Model Governance
Governance answers the following question: “How do you turn regulatory guidance into consistent, repeatable actions that comply with said guidance?”
For well-written guidance, like SR 11-07, consistency with it can get the firm close to good management and even best practices.
What is Governance?
Firms demonstrate compliance by aligning policies with regulatory guidance, documenting any deviations, ensuring procedures support policies, and maintaining consistent enterprise-wide practices.
While firms may use a single model risk policy, larger organizations often separate development and validation policies. All firms should maintain distinct procedures for development, governance, and validation, with large firms potentially requiring separate procedures for each model type.
We design comprehensive governance frameworks and provide communication, training, and staffing solutions.
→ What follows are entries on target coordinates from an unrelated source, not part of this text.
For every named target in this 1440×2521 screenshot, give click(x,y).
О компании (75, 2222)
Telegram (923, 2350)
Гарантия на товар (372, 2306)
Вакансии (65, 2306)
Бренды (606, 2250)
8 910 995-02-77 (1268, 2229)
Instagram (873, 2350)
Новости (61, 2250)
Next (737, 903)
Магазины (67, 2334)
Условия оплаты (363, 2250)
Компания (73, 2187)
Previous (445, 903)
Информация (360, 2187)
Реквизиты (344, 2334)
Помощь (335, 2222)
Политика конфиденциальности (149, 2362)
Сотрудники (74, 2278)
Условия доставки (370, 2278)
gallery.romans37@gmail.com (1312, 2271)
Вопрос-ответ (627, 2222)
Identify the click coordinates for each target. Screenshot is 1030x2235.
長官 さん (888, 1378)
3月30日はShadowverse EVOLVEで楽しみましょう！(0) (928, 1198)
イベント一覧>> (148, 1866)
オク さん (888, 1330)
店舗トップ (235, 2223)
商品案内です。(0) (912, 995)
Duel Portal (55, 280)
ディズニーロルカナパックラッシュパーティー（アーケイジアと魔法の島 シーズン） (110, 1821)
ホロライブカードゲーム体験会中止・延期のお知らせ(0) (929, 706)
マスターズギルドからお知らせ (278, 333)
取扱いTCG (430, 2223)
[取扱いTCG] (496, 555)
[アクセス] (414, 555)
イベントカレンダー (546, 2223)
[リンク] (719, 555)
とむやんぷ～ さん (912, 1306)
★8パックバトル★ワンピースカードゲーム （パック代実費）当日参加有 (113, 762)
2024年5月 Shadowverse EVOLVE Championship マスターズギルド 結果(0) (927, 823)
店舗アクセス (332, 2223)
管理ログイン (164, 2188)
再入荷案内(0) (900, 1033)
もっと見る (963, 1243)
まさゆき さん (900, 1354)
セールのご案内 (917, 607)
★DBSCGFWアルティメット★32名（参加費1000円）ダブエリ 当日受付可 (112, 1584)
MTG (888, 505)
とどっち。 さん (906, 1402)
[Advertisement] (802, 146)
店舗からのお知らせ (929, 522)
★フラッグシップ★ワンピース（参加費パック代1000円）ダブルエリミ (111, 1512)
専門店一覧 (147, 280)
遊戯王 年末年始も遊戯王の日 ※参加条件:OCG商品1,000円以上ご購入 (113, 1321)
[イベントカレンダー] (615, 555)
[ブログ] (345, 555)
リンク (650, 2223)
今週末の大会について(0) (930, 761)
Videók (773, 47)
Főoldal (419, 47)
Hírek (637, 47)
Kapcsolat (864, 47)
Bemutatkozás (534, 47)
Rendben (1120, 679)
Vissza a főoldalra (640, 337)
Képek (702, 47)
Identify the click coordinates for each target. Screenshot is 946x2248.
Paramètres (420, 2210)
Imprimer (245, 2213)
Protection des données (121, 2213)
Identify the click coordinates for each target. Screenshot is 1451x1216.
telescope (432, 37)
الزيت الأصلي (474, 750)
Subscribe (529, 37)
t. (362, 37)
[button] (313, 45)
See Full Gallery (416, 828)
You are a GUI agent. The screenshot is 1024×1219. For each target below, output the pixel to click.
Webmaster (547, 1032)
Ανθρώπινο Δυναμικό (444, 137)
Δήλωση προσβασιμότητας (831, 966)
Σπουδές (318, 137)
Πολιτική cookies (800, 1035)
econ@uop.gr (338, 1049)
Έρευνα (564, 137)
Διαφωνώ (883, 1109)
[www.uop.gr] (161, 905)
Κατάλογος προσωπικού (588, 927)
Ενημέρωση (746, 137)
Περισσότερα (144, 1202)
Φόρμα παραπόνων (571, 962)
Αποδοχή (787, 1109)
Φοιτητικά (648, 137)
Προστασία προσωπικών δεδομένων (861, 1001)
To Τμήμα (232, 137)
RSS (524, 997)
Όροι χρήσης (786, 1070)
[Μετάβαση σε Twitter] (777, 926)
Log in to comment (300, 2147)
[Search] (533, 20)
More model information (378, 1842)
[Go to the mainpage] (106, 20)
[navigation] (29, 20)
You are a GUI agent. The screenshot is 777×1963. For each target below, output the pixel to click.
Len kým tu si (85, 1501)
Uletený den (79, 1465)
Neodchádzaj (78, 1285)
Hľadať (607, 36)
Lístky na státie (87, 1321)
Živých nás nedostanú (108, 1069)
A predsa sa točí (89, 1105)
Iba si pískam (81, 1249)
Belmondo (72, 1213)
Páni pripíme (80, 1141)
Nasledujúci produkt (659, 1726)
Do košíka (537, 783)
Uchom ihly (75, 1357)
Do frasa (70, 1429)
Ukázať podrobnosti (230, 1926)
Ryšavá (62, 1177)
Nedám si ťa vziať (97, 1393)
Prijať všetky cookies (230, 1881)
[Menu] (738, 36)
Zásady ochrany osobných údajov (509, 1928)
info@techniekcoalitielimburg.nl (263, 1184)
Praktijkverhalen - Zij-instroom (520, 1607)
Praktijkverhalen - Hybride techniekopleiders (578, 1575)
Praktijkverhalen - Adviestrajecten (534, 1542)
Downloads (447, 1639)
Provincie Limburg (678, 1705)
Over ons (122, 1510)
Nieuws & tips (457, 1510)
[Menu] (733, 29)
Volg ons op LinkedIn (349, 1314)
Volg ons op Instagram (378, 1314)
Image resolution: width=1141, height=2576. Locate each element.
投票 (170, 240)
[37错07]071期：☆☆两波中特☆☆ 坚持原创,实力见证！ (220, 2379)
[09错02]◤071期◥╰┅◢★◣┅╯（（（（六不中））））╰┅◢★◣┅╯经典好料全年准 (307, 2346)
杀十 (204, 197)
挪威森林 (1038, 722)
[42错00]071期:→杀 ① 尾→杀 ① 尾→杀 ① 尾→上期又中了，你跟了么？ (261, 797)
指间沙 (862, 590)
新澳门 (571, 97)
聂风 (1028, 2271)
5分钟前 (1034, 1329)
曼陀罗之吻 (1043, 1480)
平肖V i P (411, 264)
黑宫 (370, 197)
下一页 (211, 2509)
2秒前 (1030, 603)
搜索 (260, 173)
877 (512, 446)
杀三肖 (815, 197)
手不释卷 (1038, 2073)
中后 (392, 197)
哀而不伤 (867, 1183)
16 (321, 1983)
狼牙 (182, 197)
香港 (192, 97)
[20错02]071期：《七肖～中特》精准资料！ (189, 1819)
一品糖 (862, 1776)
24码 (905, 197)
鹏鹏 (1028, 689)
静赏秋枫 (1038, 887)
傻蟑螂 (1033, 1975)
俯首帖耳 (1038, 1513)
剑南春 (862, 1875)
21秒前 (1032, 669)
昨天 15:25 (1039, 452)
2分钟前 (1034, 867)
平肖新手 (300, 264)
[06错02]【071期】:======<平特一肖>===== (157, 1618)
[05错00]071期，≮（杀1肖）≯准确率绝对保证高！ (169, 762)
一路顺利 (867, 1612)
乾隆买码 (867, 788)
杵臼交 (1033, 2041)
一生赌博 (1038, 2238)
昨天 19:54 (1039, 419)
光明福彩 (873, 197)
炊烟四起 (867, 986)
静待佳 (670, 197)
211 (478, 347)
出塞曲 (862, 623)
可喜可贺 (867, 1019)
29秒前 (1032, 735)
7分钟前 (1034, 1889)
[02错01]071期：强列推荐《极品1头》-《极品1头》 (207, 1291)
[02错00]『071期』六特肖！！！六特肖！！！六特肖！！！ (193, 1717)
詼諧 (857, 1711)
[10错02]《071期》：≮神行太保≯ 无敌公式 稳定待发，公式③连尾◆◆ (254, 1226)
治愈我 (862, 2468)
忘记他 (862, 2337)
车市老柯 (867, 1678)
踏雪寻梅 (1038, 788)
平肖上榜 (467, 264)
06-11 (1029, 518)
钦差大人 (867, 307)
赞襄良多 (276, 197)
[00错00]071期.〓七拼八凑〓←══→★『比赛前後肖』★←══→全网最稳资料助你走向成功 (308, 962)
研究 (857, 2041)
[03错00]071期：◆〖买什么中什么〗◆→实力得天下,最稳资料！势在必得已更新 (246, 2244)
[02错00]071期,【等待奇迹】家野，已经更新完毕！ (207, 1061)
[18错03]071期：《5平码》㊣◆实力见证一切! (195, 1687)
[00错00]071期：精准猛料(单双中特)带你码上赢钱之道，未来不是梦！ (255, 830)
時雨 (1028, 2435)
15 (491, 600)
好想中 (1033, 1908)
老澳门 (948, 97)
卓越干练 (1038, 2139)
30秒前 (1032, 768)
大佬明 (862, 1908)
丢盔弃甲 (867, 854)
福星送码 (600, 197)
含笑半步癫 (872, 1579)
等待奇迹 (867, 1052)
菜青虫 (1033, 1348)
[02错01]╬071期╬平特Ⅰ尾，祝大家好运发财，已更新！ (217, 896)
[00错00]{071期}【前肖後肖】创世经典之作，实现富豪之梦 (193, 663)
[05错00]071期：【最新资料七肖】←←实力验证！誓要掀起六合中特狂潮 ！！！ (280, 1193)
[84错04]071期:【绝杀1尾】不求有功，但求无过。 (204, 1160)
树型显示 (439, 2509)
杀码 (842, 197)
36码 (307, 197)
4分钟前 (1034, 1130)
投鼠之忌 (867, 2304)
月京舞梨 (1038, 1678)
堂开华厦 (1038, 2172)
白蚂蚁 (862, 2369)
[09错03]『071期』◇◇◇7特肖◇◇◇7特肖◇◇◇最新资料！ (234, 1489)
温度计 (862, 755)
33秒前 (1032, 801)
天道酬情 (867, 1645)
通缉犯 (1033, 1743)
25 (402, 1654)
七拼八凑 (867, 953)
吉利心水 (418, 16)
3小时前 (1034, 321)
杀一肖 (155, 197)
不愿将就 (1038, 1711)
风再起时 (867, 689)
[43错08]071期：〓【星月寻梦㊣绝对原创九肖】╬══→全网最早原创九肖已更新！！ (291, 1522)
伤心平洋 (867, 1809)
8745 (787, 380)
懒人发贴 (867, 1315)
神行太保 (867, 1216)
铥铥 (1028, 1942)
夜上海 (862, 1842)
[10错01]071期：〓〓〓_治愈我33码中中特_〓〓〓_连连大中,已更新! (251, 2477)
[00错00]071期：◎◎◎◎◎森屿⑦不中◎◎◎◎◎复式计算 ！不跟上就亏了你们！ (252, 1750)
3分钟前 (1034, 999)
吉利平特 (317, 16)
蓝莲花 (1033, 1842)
Though implementing proper model risk governance requires upfront investment, it delivers long-term value through more strategic, efficient development and better, adaptable models at reduced costs.
The Three Branches of Governance
1. Effective Model Risk Management
We can help build all parts of an effective and efficient model risk management program that easily meets supervisory expectations, and do it cost-effectively. We did twice at CCAR banks that were facing intense regulatory pressure.
However, our best advice is: development and rework are expensive; so, demand solid development that delivers transparent, zero-defect models. Good governance doesn’t generate perfect models. It does generate compliant, transparent, cost-effective models–whether they’re built internally or provided by vendors.
2. Risk Management
Turn what too frequently is mere risk reporting into true risk management that leads to prevention, insurance or contingency actions. From top–e.g., board risk appetite frameworks based upon scenario analyses–to bottom, effective governance means clear communication of strategies and tactics to reduce either the possibility of loss or the anticipated magnitude of loss.
Risk management is crucial to both value creation and value preservation and should be managed as such. It’s easy to grow. Sound risk governance provides intelligent growth.
3. Data Governance
Good data governance is far less bureaucratic than it seems. As developers, we know that if the data set is good enough for modeling, then its good enough for every other use. The only question is how to formalize it.
The answer is by matching data suppliers with data demanders, i.e., users, in transparent, formal and efficient ways. Data governance shouldn’t be about satisfying regulatory requirements. It should be about turning facts into reliable and representationally-faithful information, which is a, if not the, source of a firm’s competitive advantage.
Three Common Governance Mistakes
Policies and procedures should satisfy Goldilocks: neither too big or too small, too hard or too soft. We typically see firms making one of these three mistakes:
1 Over-Simplified
The policies and procedures are too broad and over-simplified.
This makes it difficult to show that actions comply with the guidance because too much is left to interpretation, which leads to confusion.
2 Over-Complicated
The policies and procedures are way too detailed and over-complicated.
This creates too little consistency, which also leads to confusion. It often appears academic, out-of-touch, bureaucratic or irrelevant.
3 Failure to Execute
Failure to execute the policies and procedures that are necessary.
These failures often exist in the governance function itself, particularly in validation. The causes include lack of commitment by executive management, unwillingness of managers to perform responsibilities, and inability of validation staff to perform credible inspections.